Today, Harry Emerson Fosdick is most well known–at least among people who pay attention to this kind of thing–for his 1922 sermon “Shall the Fundamentalists Win?” in which he argued for the principle of tolerance in liberal Protestantism. Fosdick’s sermon is often cited as one of the nails in the coffin of fundamentalism, although we can now recognize that that coffin was buried empty.
In a lesser-known piece, “Morals Secede from the Union,” published in the May 1932 Harper’s, Fosdick provided a glimpse into the roots of his determination to tie morality necessarily to religion. He learned as a child that “supernatural sanctions of morality” that are promised in the next world are effective by reading Favell Lee Mortimer’s popular primer on the New Testament, The Peep of Day. The efficacious passage that gave young Fosdick “such a devastating horror of hell”:
At last Jesus will sit upon a white throne, and everybody will stand round his throne. He will open some bookish which he has written down all the naughty things people have done. God has seen all the naughty things you have done. He can see in the dark as well as in the light, and knows all your naughty thoughts…
This is what God will do to those who do not love him. God will bind them in chains and put them in a lake of fire. There they will gnash their teeth and weep and wail forever…They shall not have one drop of water to cool their burning tongues.
Frightening indeed, but while this fate is indeed grim, it relies on the child’s ability to conceptualize a future state of punishment, remote from his or her own experience. In addition, it is at the very end of the book!
Fortunately, Mortimer gets off to a quick start in scaring her tender readers. After a quick biology lesson (“God has covered your bones with flesh. Your flesh is soft and warm. In your flesh their is blood.“), she warns of all the ways a child’s body can become damaged:
How easy it would be to hurt your poor little body!
If it were to fall into the fire it would be burned up. If hot water were thrown upon it, it would be scalded. If it were to fall into deep water, and not be taken out very soon, it would be drowned. If a great knife were run through your body, the blood would come out. If a great box were to fall on your head, your head would be crushed. If you were to fall out of the window, your neck would be broken. If you were not to eat some food for a few days, your breath would stop, and you would grow cold, and you would soon be dead.
These events seem much more likely to scare than the torments of hell. Sure, all that weeping and gnashing of teeth in the lake of fire sound pretty bad, but you might be able to escape that if you’re good enough. There’s no telling when a box will fall on your head or when a knife will run through your body so the blood comes out.
My favorite passage of hers, though, guaranteed to instill nightmares for years, is her musing on a sick baby, made even more immediate by her convention of speaking as though she were in the same room as the reader:
I have seen a sick baby. It had not round cheeks like yours, and a fat arm like this. The baby’s flesh was almost gone, and its little bones were only covered with skin.
You may have heard of Favell Lee Mortimer from the recently reprinted collection of her travel writing, The Clumsiest People in Europe. Her xenophobic, racist, and factually incorrect descriptions of places she had never visited were only a portion of her corpus. In addition to The Peep of Day, she produced many works designed to provide “the earliest religious instruction the infant mind is capable of receiving.” The copies published numbered in the millions in the nineteenth century. It’s good to know that she was just as off-putting to children as she was to the peoples of the world.

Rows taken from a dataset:
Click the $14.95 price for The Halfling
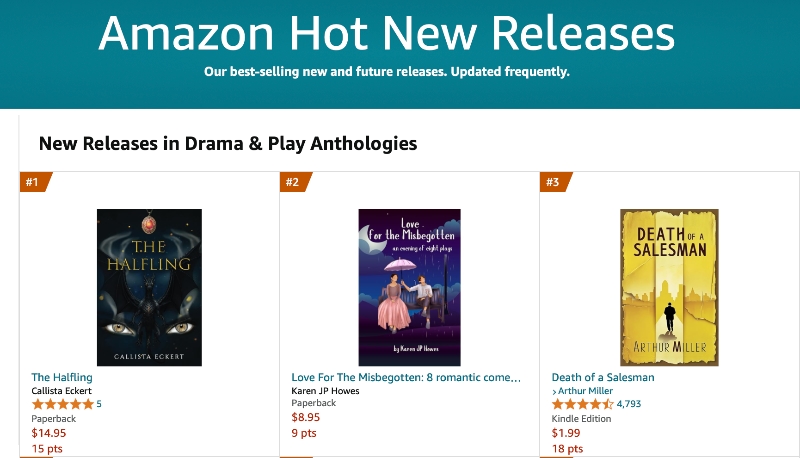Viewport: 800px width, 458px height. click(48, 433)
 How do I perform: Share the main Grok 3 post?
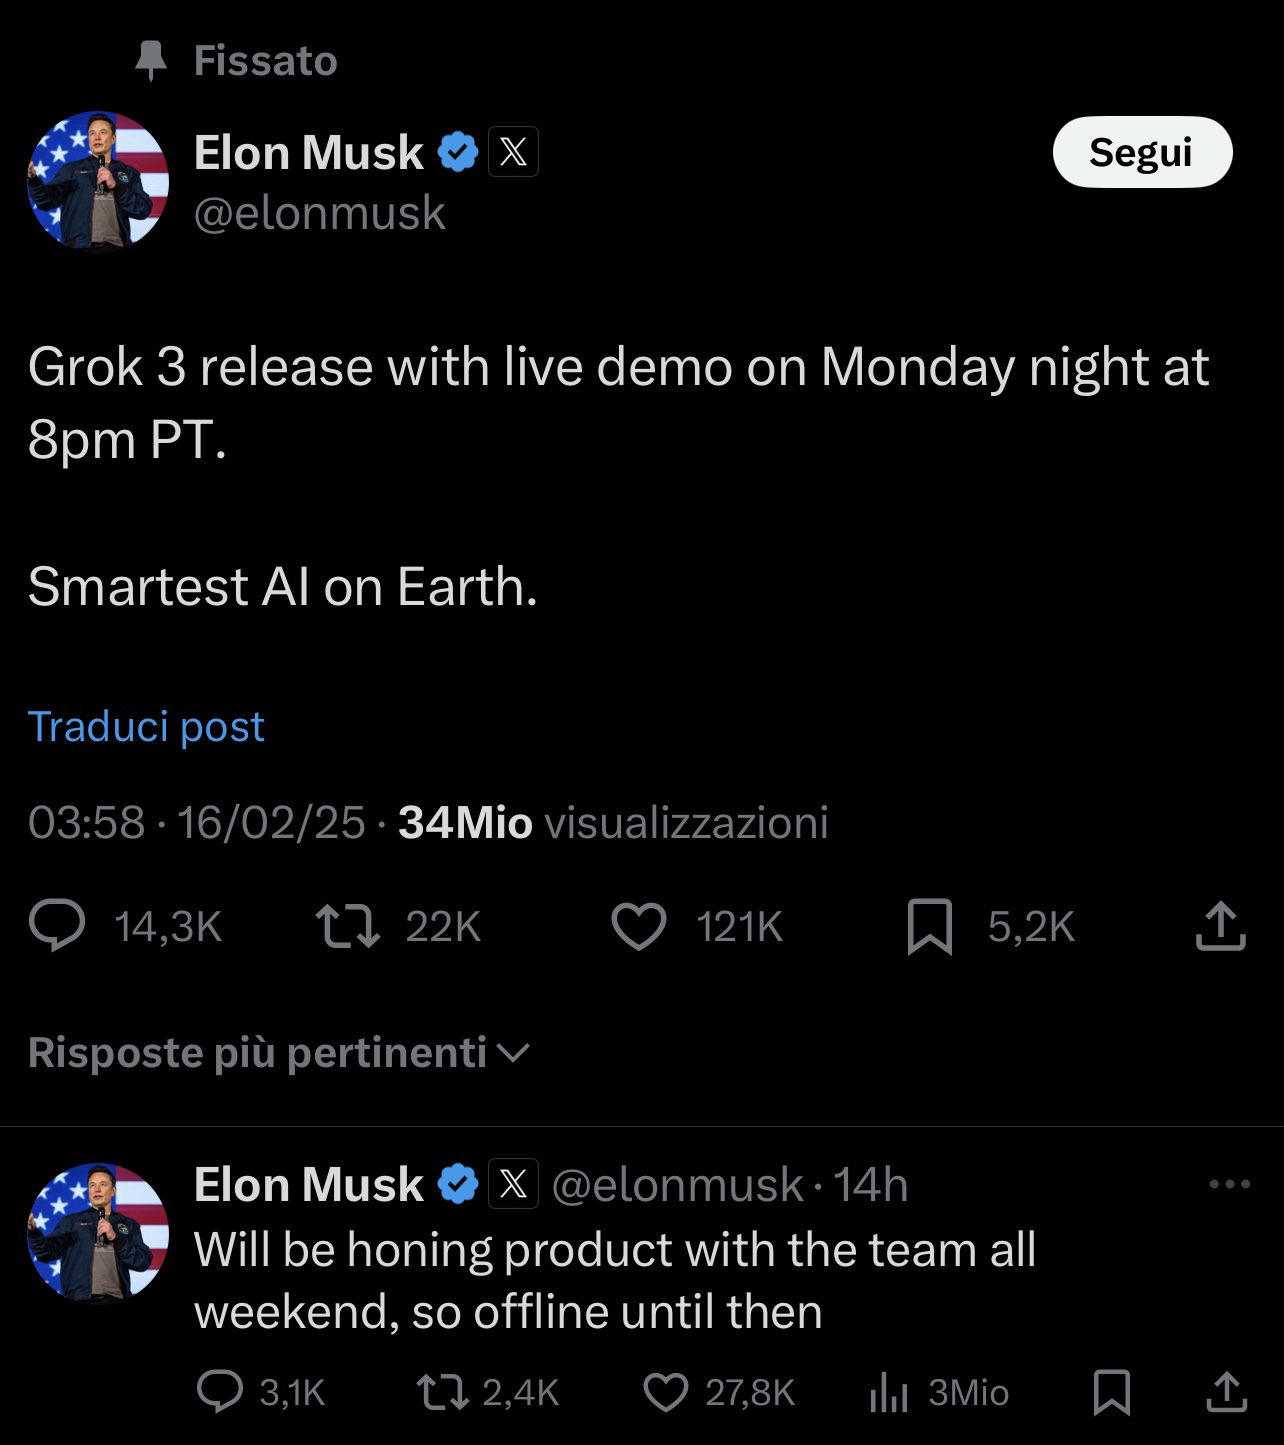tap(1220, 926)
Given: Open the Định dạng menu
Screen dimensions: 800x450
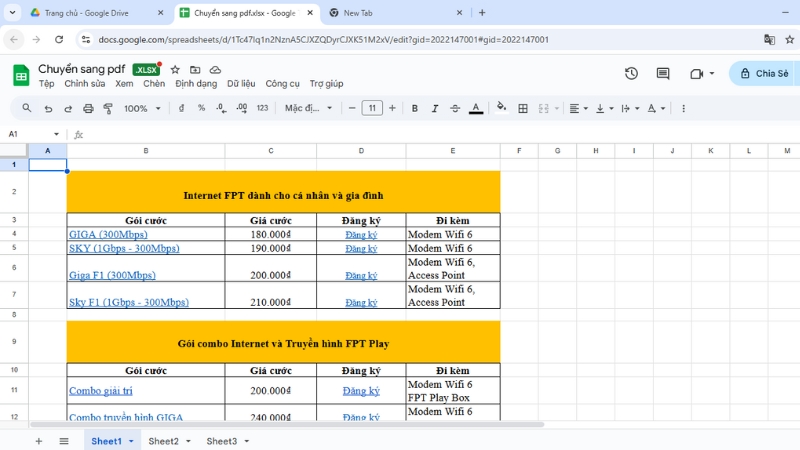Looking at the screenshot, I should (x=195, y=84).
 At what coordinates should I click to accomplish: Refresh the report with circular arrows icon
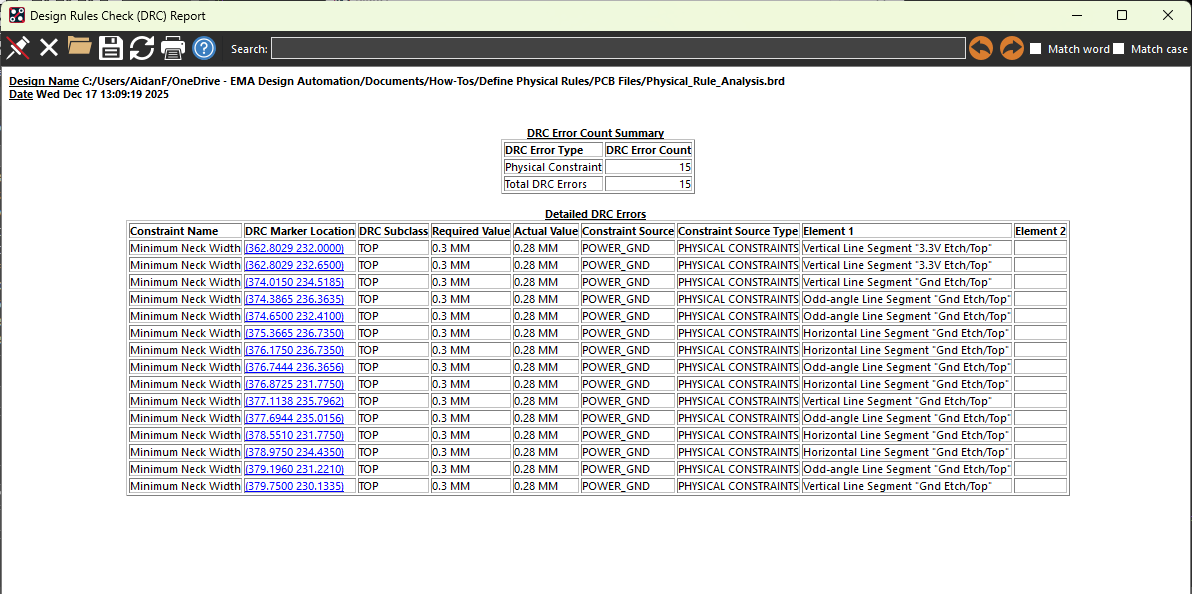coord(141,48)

#### Task
Write out the part of the piece about Favell Lee Mortimer that begins with the words containing "Frightening indeed, but" and ends with "poor little body!". Copy it word for word. These rows are separate material and have no connection to the text above them.

#### Task answer
Frightening indeed, but while this fate is indeed grim, it relies on the child’s ability to conceptualize a future state of punishment, remote from his or her own experience. In addition, it is at the very end of the book!
Fortunately, Mortimer gets off to a quick start in scaring her tender readers. After a quick biology lesson (“God has covered your bones with flesh. Your flesh is soft and warm. In your flesh their is blood.“), she warns of all the ways a child’s body can become damaged:
How easy it would be to hurt your poor little body!